Data items:
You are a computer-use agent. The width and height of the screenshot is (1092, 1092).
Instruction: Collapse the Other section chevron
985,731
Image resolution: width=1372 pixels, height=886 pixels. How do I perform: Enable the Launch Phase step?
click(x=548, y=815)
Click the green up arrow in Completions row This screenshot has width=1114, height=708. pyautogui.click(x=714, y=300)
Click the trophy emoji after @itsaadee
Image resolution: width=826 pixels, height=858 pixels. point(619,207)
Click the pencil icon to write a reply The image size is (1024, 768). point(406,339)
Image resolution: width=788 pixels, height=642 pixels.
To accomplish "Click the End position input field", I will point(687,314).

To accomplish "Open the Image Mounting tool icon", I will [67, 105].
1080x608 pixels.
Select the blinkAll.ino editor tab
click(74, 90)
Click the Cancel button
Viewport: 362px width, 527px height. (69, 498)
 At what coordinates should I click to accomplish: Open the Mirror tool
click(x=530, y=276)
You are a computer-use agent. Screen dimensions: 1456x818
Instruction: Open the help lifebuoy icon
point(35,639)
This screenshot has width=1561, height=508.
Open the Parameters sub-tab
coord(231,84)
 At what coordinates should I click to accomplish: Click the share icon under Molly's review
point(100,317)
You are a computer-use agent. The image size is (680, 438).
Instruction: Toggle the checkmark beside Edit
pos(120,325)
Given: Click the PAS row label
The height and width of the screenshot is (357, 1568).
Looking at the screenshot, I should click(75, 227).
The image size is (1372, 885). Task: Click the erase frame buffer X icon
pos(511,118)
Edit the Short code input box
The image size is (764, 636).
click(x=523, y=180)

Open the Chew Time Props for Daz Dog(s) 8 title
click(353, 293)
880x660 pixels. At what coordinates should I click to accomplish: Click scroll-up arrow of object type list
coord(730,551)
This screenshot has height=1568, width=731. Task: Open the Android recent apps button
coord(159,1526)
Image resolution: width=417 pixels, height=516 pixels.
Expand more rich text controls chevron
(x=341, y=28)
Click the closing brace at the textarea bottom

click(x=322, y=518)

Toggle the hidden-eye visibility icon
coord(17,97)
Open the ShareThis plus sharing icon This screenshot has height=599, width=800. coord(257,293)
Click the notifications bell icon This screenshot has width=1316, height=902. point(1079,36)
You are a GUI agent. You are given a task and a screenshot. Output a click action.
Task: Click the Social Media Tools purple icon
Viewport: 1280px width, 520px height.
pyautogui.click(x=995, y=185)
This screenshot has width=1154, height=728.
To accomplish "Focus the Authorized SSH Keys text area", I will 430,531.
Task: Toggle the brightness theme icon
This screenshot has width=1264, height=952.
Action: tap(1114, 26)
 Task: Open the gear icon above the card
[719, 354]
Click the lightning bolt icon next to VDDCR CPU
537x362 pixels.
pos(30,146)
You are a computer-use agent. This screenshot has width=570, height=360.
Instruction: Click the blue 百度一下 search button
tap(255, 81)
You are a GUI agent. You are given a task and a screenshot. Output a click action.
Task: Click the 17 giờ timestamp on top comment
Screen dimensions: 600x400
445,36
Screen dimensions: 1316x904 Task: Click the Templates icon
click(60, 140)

= Exercise prompt =
Copy all of the lines in the material above word for word.

= Completed task =
You are a computer-use agent. The width and height of the screenshot is (1092, 1092).
Instruction: Collapse the Other section chevron
985,731
Image resolution: width=1372 pixels, height=886 pixels. How do I perform: Enable the Launch Phase step?
click(x=548, y=815)
Click the green up arrow in Completions row This screenshot has width=1114, height=708. pyautogui.click(x=714, y=300)
Click the trophy emoji after @itsaadee
Image resolution: width=826 pixels, height=858 pixels. point(619,207)
Click the pencil icon to write a reply The image size is (1024, 768). point(406,339)
Image resolution: width=788 pixels, height=642 pixels.
To accomplish "Click the End position input field", I will point(687,314).

To accomplish "Open the Image Mounting tool icon", I will [67, 105].
1080x608 pixels.
Select the blinkAll.ino editor tab
click(74, 90)
Click the Cancel button
Viewport: 362px width, 527px height. (69, 498)
 At what coordinates should I click to accomplish: Open the Mirror tool
click(x=530, y=276)
You are a computer-use agent. Screen dimensions: 1456x818
Instruction: Open the help lifebuoy icon
point(35,639)
This screenshot has width=1561, height=508.
Open the Parameters sub-tab
coord(231,84)
 At what coordinates should I click to accomplish: Click the share icon under Molly's review
point(100,317)
You are a computer-use agent. The image size is (680, 438).
Instruction: Toggle the checkmark beside Edit
pos(120,325)
Given: Click the PAS row label
The height and width of the screenshot is (357, 1568).
Looking at the screenshot, I should click(75, 227).
The image size is (1372, 885). Task: Click the erase frame buffer X icon
pos(511,118)
Edit the Short code input box
The image size is (764, 636).
click(x=523, y=180)

Open the Chew Time Props for Daz Dog(s) 8 title
click(353, 293)
880x660 pixels. At what coordinates should I click to accomplish: Click scroll-up arrow of object type list
coord(730,551)
This screenshot has height=1568, width=731. Task: Open the Android recent apps button
coord(159,1526)
Image resolution: width=417 pixels, height=516 pixels.
Expand more rich text controls chevron
(x=341, y=28)
Click the closing brace at the textarea bottom

click(x=322, y=518)

Toggle the hidden-eye visibility icon
coord(17,97)
Open the ShareThis plus sharing icon This screenshot has height=599, width=800. coord(257,293)
Click the notifications bell icon This screenshot has width=1316, height=902. point(1079,36)
You are a GUI agent. You are given a task and a screenshot. Output a click action.
Task: Click the Social Media Tools purple icon
Viewport: 1280px width, 520px height.
pyautogui.click(x=995, y=185)
This screenshot has width=1154, height=728.
To accomplish "Focus the Authorized SSH Keys text area", I will 430,531.
Task: Toggle the brightness theme icon
This screenshot has width=1264, height=952.
Action: tap(1114, 26)
 Task: Open the gear icon above the card
[719, 354]
Click the lightning bolt icon next to VDDCR CPU
537x362 pixels.
pos(30,146)
You are a computer-use agent. This screenshot has width=570, height=360.
Instruction: Click the blue 百度一下 search button
tap(255, 81)
You are a GUI agent. You are given a task and a screenshot. Output a click action.
Task: Click the 17 giờ timestamp on top comment
Screen dimensions: 600x400
445,36
Screen dimensions: 1316x904 Task: Click the Templates icon
click(60, 140)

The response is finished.